A importância dos contos infantis

As novas histórias infantis ganham pelas imagens mas perdem pela escassez e pobreza do conteúdo.

Os contos infantis fazem parte da nossa tradição e a maioria das crianças ouvem histórias desde pequenas.

Antigamente os avós eram os grandes contadores de histórias, porque além de terem uma longa história para partilhar, também tinham mais tempo e disponibilidade para o fazer. Lembro-me das histórias que a minha avó me contava à medida que as ia criando, à noite antes de adormecer – muitas vezes ela adormecia a meio enquanto eu ficava em pulgas para saber o final.

Agora as crianças estão menos com os avós e os pais assumem o papel do contador de histórias, a par dos educadores. Há até várias escolas que incitam a leitura em casa emprestando um livro por semana.

Uma vez numa reunião de pais algumas mães queixavam-se de que os filhos levavam sempre a mesma história para casa. A educadora tentou explicar que as crianças levavam a história que escolhiam e que por vezes queriam ver aquela mais do que uma vez. As mães não ficaram muito convencidas.

Os contos infantis são importantes para as crianças porque – além de deixarem o bichinho da leitura e de aprender através dos livros – a identificação com as personagens e com a história permite-lhes pensar e resolver algumas questões e conflitos com que se confrontam e debatem. Ao mesmo tempo podem trazer-lhes esperança, dar confiança ou segurança. Não é por acaso que muitas vezes o herói é o mais pequeno, o mais baixo ou o mais desajeitado, que cria facilmente na criança uma identificação. Nem é à toa que na maioria das vezes é o pequeno que ganha ao grande ou o menos bonito que sai bem sucedido. E as crianças ouvem as histórias com atenção, fazem perguntas, olham com aqueles olhinhos arregalados para as imagens e tentam conhecê-las, imaginá-las e, muitas vezes sem se aperceberem, encontrar pontos em comum e soluções para as suas questões. Às vezes o irmão mais novo pode ganhar ao mais velho, não é impossível ser mais forte do que o colega mau da escola ou até dar a volta a um conflito que parecia irresolúvel. Aqueles sentimentos são partilhados e a criança deixa de se sentir tão sozinha: se o menino ou bicharoco do livro consegue, ela também vai conseguir.

Por isso é que há histórias que são requisitadas vezes sem conta, não por falta de imaginação ou facilitismo dos educadores, mas porque a criança a quer explorar melhor, porque há qualquer coisa que a fascina, que quer entender e relê ou volta a ouvir até conseguir perceber, elaborar ou resolver e não precisar mais dela.

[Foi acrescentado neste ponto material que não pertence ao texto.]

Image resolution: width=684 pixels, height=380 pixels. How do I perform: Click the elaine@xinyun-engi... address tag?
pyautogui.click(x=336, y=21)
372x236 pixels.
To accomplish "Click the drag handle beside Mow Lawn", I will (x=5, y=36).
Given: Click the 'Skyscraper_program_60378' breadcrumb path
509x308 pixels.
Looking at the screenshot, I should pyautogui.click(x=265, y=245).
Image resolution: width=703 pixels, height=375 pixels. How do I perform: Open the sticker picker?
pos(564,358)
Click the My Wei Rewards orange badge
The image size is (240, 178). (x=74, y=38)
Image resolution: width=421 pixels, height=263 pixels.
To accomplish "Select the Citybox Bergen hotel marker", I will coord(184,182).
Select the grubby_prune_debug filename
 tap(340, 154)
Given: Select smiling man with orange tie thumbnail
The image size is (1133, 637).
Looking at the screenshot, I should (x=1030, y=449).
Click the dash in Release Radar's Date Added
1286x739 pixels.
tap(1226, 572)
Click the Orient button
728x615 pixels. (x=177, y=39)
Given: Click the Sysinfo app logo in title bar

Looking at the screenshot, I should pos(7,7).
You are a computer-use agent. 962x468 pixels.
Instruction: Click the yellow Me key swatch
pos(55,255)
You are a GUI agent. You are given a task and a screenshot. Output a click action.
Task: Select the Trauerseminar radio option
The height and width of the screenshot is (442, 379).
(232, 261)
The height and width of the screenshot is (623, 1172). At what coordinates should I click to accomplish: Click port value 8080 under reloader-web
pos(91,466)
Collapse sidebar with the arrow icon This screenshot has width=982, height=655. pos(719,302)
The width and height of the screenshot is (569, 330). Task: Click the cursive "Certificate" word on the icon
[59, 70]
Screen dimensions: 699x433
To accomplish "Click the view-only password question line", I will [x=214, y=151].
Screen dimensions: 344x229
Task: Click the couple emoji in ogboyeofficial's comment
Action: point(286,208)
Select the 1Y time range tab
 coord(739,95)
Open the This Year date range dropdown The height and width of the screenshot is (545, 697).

As novas histórias infantis ganham pelas imagens mas perdem pela escassez e pobreza do conteúdo. As personagens más e as situações de perigo foram substituídas por histórias encantadoras, amorosas, engraçadas, moralistas ou muito direcionadas para um tema. Acabou a maldade e o medo. Os enredos geralmente são fracos e as histórias são simples, curtas e imediatas. Talvez sejam o reflexo de nós próprios, da vida acelerada, sem tempo, mas repleta de imagens bonitas e da tendência para proteger as crianças e passar a ideia de um mundo sem maldade nem perigos. Um mundo sem dúvida mais pobre e menos emocionante ou desafiante, que só passa metade da realidade e deixa uma lacuna para a identificação e resolução de alguns conflitos internos reais.